Chicago’s population loss, neighborhood by neighborhood

After the recent news that Chicago lost about 200,000 residents between 2000 and 2010, the Chicago Tribune takes a look at how the population changed in each of Chicago’s 77 neighborhoods. Here are some of the trends:

Sixty of Chicago’s 77 neighborhoods lost population, according to the 2010 Census. The focus of the population growth was in the Loop, the Near South Side and the Near West Side, areas that experienced a boom in new residential high-rises and loft developments.

The city lost more than 200,000 people during the decade, many from predominantly black neighborhoods hard hit by crime and foreclosures. More than 27,000 non-Hispanic white residents, meanwhile, poured into the city’s downtown and surrounding areas.

On the Southwest Side, the number of Hispanics and Asians grew in historically white ethnic neighborhoods such as Bridgeport, Archer Heights, West Lawn, West Elsdon and Ashburn. White populations in those communities dipped.
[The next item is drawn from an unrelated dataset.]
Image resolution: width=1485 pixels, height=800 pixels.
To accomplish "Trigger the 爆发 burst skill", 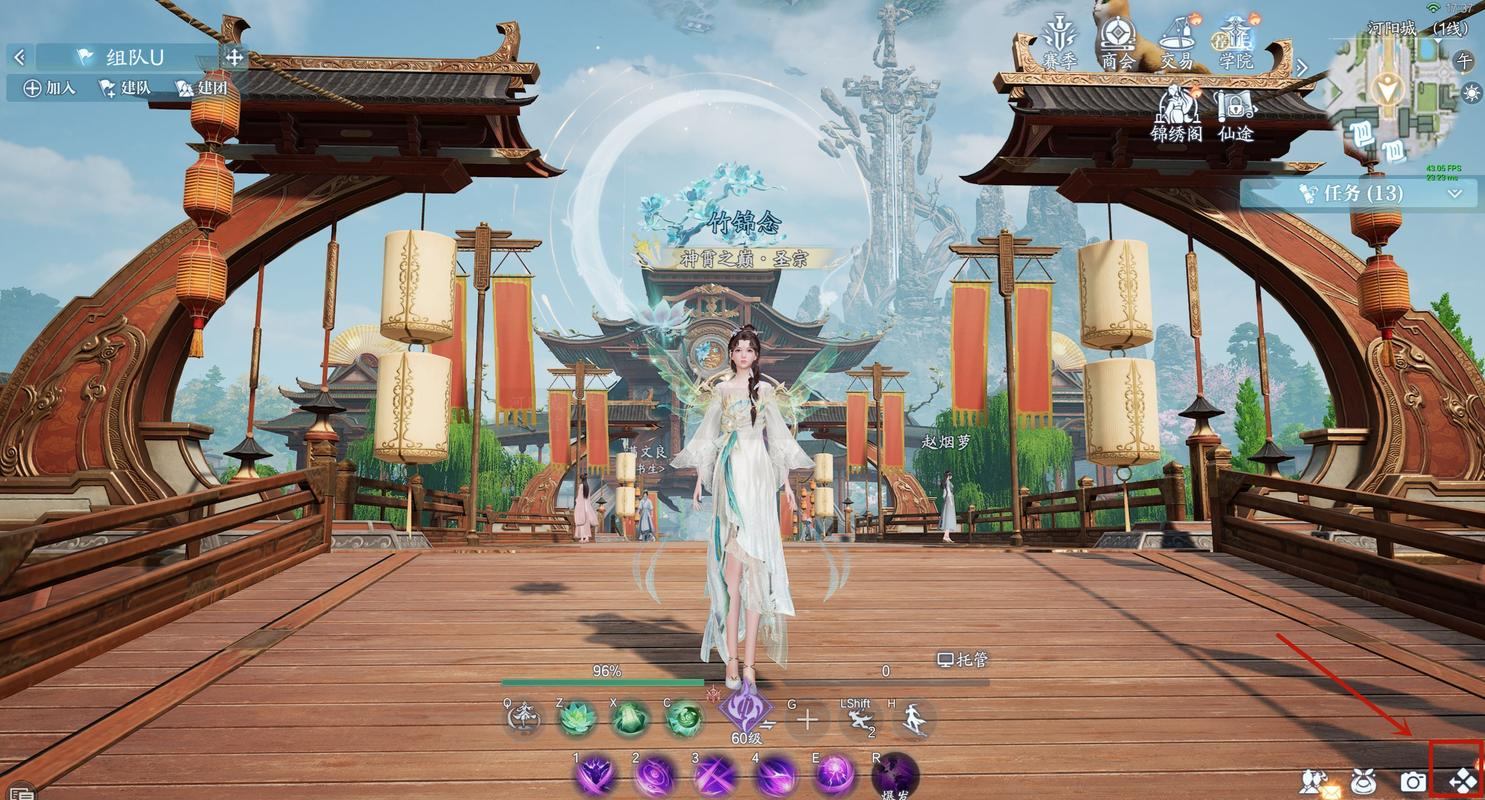I will (894, 776).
So the population growth took place in two places: around the downtown where wealthier whites moved in and on the southwest side where Latinos and Asians moved in. Throughout the rest of the city, the population declined.

As the City of Chicago thinks about how to respond to these figures, should they focus resources on the areas that were growing (particularly the area around the Loop which is likely to get more attention) or figure out some way to boost the prospects of the 60 other neighborhoods that experienced population loss?